Post what you plan on in a diet. 

I try to have a shot of cranberry juice, a shot of pomegranet(sp) juice and a whole grain english muffin with a smudge of Philly cream cheese for breakfast. I have a can of Coke at work, sorry I need the caffine cold. For lunch it's one peice of fruit (bannana, peach, plum or apple), one bunch of berries (blue, straw, black, rass or grapes), a small bottle of orange juice, and a ham sandwich (two slices white bread, one thin slice of Healthy Choice ham, and a Kraft single. I also take a Centrum with lunch. Dinner changes daily, usually there is a fresh meat choice of fish, beef or pork, broiled, baked or fried in olive oil, with a side of fresh steamed or boiled veggies (asparagas, beans, corn, salad, ect.)  and a starch side (like potatos, rice or pasta). Add a glass of wine and one small dessert as a guilty pleasure. Finally a glass of 1% milk before bed. 

As a disclaimer, this is what is done on Mon.- Thur. with all rules off on the weekend and special events. 

Any suggestions or comments?


----------



## AnimEdge (Sep 6, 2004)

At the begining of the summer bout 3 months ago i moved to my dads house, i basicly have lost 15 pounds by generaly eating everything i normally eat without any candy or anything taht is obvioulsy bad for me, sence its just me and my dad we generaly just buy the basics of what we need whitch annoys everyone who vists cuz they say we dont have anything to eat, when we ask them what they want, its generaly something like candy or chips
So basicly just taking out all the obvioulsy bad stuff out of what i eat(besides pepsi, man pepsi is good) and not eating as much when i do go out

I manly do this as my "diet" becouse i eat everything that i woudl allways eat without the sweets so it wasnt any big change in eating lifestyles and also from weigth lifting and ninjutsu(though i shoudl probly do more areobics but eh im lazy )


----------



## bignick (Sep 6, 2004)

it depends on who you are and your metabolism...if you're a sprinter and your working out all the time your gonna be flying through carbs like you won't believe...

on the other hand if your a bit more sedentary, you should limit your intake because you're not burning it off...

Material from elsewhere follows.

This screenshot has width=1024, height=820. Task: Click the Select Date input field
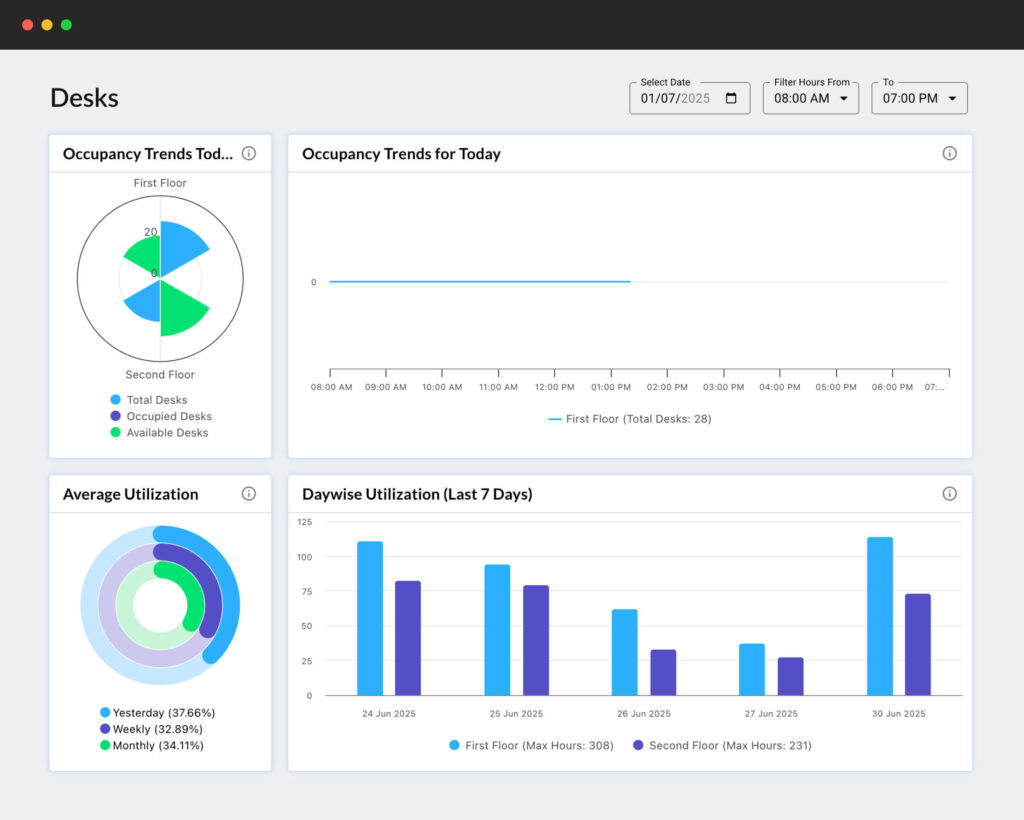coord(675,98)
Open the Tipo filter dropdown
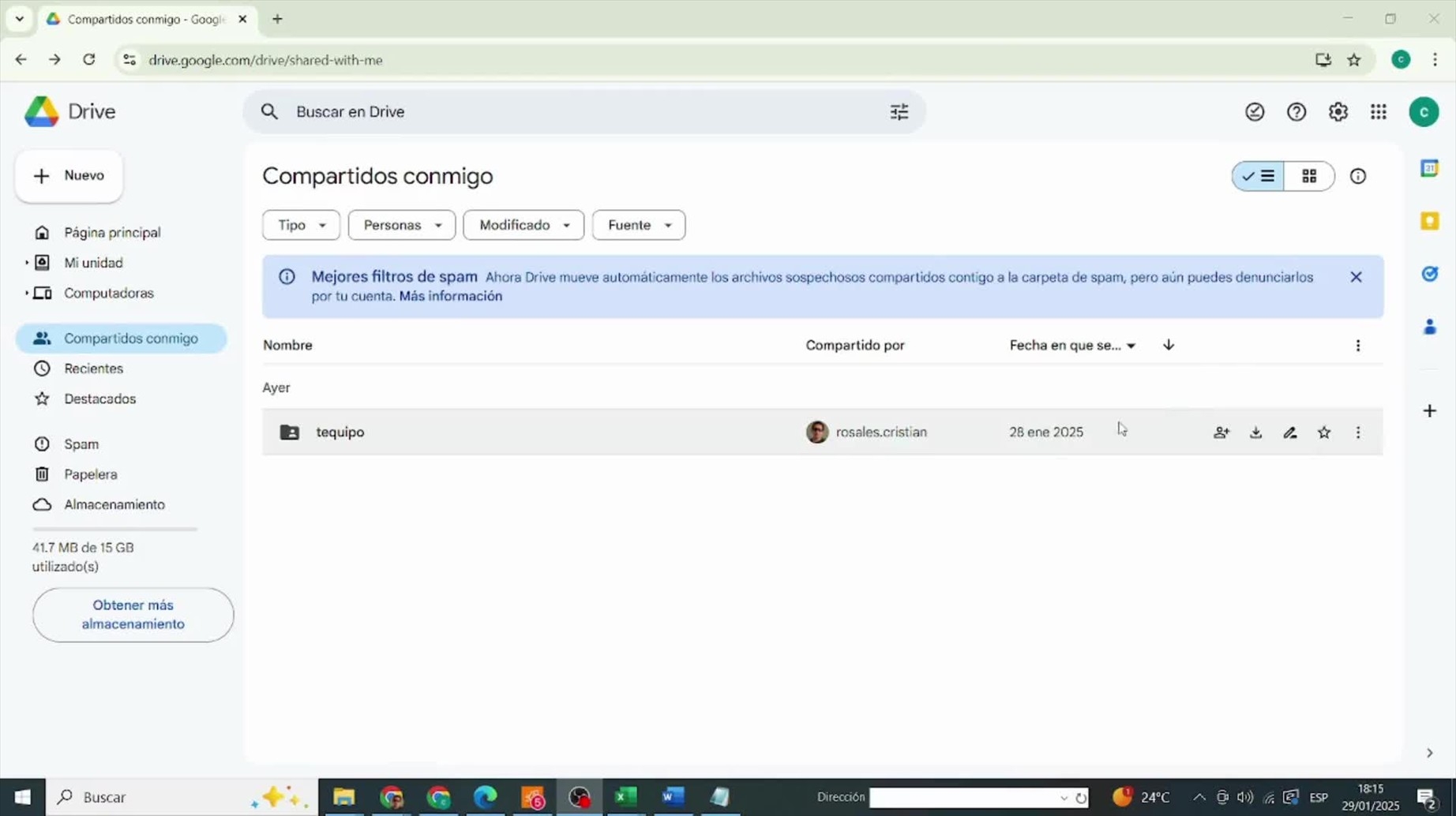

also i don't believe in atkins and so forth...yes they work...but they're too extreme and as soon as you start eating normally again the weight comes back...the key should be eating in moderation and plenty of excersize


----------



## TigerWoman (Sep 6, 2004)

OULobo said:
			
		

> This is the compliment thread to the workout thread.
> 
> Post what you plan on in a diet.
> 
> ...



I'm on South Beach diet and it works for most if you have will.  What did me in since I went on it a year ago and lost 30 lbs. was going to Kauai with my husband in Feb. and pigging out on the hotel's wonderful buffet on the beach every day. Must have gained 5 lbs. there even though we ate fish every night and trekked, kayaked, etc. every day. Then I got unhappy and ice cream and cookies filled the void. Won't get into that.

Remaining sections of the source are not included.